WORK TO COMPLETE —
Every line from the one containing "ВСІ ТЕМИ [button] (702, 130)" through the end of the data is to be copied exactly, and nothing outside that range.

RECORDS FOR THIS EXERCISE —
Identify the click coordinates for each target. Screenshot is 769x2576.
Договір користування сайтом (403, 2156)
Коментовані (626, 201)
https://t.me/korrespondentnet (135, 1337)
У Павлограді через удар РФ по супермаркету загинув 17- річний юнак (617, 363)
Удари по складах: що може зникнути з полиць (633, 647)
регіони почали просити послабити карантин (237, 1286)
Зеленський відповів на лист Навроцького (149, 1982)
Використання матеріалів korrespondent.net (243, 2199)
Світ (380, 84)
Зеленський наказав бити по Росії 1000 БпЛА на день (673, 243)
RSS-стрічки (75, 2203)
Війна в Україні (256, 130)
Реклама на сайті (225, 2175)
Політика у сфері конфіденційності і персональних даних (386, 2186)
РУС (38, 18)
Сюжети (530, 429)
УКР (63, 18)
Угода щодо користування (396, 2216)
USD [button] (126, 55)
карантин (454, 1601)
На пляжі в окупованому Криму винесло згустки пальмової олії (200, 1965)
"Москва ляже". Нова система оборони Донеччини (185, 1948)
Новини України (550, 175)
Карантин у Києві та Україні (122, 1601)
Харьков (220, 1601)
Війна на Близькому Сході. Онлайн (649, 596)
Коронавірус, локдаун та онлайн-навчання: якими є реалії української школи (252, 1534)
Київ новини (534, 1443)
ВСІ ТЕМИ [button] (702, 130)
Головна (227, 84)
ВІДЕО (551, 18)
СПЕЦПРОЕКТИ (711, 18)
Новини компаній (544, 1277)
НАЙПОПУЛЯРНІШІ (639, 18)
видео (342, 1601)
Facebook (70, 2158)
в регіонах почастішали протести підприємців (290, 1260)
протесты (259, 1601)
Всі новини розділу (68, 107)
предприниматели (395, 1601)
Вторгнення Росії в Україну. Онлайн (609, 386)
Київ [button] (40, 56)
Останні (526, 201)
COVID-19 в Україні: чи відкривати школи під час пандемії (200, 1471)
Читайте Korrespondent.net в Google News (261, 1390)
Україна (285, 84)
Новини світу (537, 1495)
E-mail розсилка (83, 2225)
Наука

EXERCISE ANSWER —
ВСІ ТЕМИ [button] (702, 130)
Головна (227, 84)
ВІДЕО (551, 18)
СПЕЦПРОЕКТИ (711, 18)
Новини компаній (544, 1277)
НАЙПОПУЛЯРНІШІ (639, 18)
видео (342, 1601)
Facebook (70, 2158)
в регіонах почастішали протести підприємців (290, 1260)
протесты (259, 1601)
Всі новини розділу (68, 107)
предприниматели (395, 1601)
Вторгнення Росії в Україну. Онлайн (609, 386)
Київ [button] (40, 56)
Останні (526, 201)
COVID-19 в Україні: чи відкривати школи під час пандемії (200, 1471)
Читайте Korrespondent.net в Google News (261, 1390)
Україна (285, 84)
Новини світу (537, 1495)
E-mail розсилка (83, 2225)
Наука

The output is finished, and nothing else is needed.